Exercise goal
Please write out every entry below, word for word.

(Saved entries)
^^^^
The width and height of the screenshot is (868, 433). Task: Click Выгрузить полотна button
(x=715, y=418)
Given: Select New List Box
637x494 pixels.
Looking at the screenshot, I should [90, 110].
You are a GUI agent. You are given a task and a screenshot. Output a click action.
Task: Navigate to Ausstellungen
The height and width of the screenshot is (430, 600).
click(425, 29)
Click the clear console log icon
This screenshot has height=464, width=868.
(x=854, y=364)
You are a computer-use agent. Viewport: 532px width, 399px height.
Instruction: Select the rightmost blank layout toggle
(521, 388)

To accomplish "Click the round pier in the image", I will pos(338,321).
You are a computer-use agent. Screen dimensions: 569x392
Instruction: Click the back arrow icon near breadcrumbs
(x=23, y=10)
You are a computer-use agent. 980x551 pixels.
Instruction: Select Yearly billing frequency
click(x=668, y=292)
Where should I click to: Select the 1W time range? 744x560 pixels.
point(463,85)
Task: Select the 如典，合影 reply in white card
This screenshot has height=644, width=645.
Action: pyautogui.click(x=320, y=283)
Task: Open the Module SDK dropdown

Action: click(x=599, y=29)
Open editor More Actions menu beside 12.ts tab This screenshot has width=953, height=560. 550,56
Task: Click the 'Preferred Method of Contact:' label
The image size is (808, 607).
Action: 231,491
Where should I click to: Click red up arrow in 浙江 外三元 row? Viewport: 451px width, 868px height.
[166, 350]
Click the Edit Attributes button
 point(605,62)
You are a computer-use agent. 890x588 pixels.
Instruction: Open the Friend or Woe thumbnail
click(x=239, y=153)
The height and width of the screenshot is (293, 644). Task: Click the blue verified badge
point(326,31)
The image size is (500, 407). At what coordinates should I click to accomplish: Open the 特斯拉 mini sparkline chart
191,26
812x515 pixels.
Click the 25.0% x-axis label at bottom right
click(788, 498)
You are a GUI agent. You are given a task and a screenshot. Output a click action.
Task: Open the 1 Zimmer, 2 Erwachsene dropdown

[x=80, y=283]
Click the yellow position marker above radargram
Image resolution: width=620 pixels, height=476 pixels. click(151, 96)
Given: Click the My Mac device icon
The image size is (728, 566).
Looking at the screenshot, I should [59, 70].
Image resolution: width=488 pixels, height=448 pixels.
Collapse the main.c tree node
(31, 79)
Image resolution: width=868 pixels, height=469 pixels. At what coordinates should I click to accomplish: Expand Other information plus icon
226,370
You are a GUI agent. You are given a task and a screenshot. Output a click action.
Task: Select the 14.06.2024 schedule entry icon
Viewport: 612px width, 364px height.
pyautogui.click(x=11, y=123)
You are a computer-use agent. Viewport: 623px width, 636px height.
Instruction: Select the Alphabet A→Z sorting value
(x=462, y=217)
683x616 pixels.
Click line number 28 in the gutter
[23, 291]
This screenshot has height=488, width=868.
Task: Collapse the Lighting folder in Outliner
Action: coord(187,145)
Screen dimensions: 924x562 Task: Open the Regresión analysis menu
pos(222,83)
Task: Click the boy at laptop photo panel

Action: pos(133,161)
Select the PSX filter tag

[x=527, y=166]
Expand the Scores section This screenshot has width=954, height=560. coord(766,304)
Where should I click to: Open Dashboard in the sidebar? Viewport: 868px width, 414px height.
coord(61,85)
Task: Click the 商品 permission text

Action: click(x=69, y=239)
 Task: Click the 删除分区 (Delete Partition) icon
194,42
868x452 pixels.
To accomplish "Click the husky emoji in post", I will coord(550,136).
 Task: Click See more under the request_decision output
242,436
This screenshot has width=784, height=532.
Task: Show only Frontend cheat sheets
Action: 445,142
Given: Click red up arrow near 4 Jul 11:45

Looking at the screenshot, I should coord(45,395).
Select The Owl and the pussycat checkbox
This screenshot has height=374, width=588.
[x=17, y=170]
^^^^
Output of the task
The width and height of the screenshot is (868, 433). Task: Click Выгрузить полотна button
(x=715, y=418)
Given: Select New List Box
637x494 pixels.
Looking at the screenshot, I should [90, 110].
You are a GUI agent. You are given a task and a screenshot. Output a click action.
Task: Navigate to Ausstellungen
The height and width of the screenshot is (430, 600).
click(425, 29)
Click the clear console log icon
This screenshot has height=464, width=868.
(x=854, y=364)
You are a computer-use agent. Viewport: 532px width, 399px height.
Instruction: Select the rightmost blank layout toggle
(521, 388)

To accomplish "Click the round pier in the image", I will pos(338,321).
You are a computer-use agent. Screen dimensions: 569x392
Instruction: Click the back arrow icon near breadcrumbs
(x=23, y=10)
You are a computer-use agent. 980x551 pixels.
Instruction: Select Yearly billing frequency
click(x=668, y=292)
Where should I click to: Select the 1W time range? 744x560 pixels.
point(463,85)
Task: Select the 如典，合影 reply in white card
This screenshot has height=644, width=645.
Action: pyautogui.click(x=320, y=283)
Task: Open the Module SDK dropdown

Action: click(x=599, y=29)
Open editor More Actions menu beside 12.ts tab This screenshot has width=953, height=560. 550,56
Task: Click the 'Preferred Method of Contact:' label
The image size is (808, 607).
Action: 231,491
Where should I click to: Click red up arrow in 浙江 外三元 row? Viewport: 451px width, 868px height.
[166, 350]
Click the Edit Attributes button
 point(605,62)
You are a computer-use agent. 890x588 pixels.
Instruction: Open the Friend or Woe thumbnail
click(x=239, y=153)
The height and width of the screenshot is (293, 644). Task: Click the blue verified badge
point(326,31)
The image size is (500, 407). At what coordinates should I click to accomplish: Open the 特斯拉 mini sparkline chart
191,26
812x515 pixels.
Click the 25.0% x-axis label at bottom right
click(788, 498)
You are a GUI agent. You are given a task and a screenshot. Output a click action.
Task: Open the 1 Zimmer, 2 Erwachsene dropdown

[x=80, y=283]
Click the yellow position marker above radargram
Image resolution: width=620 pixels, height=476 pixels. click(151, 96)
Given: Click the My Mac device icon
The image size is (728, 566).
Looking at the screenshot, I should [59, 70].
Image resolution: width=488 pixels, height=448 pixels.
Collapse the main.c tree node
(31, 79)
Image resolution: width=868 pixels, height=469 pixels. At what coordinates should I click to accomplish: Expand Other information plus icon
226,370
You are a GUI agent. You are given a task and a screenshot. Output a click action.
Task: Select the 14.06.2024 schedule entry icon
Viewport: 612px width, 364px height.
pyautogui.click(x=11, y=123)
You are a computer-use agent. Viewport: 623px width, 636px height.
Instruction: Select the Alphabet A→Z sorting value
(x=462, y=217)
683x616 pixels.
Click line number 28 in the gutter
[23, 291]
This screenshot has height=488, width=868.
Task: Collapse the Lighting folder in Outliner
Action: coord(187,145)
Screen dimensions: 924x562 Task: Open the Regresión analysis menu
pos(222,83)
Task: Click the boy at laptop photo panel

Action: pos(133,161)
Select the PSX filter tag

[x=527, y=166]
Expand the Scores section This screenshot has width=954, height=560. coord(766,304)
Where should I click to: Open Dashboard in the sidebar? Viewport: 868px width, 414px height.
coord(61,85)
Task: Click the 商品 permission text

Action: click(x=69, y=239)
 Task: Click the 删除分区 (Delete Partition) icon
194,42
868x452 pixels.
To accomplish "Click the husky emoji in post", I will coord(550,136).
 Task: Click See more under the request_decision output
242,436
This screenshot has width=784, height=532.
Task: Show only Frontend cheat sheets
Action: 445,142
Given: Click red up arrow near 4 Jul 11:45

Looking at the screenshot, I should coord(45,395).
Select The Owl and the pussycat checkbox
This screenshot has height=374, width=588.
[x=17, y=170]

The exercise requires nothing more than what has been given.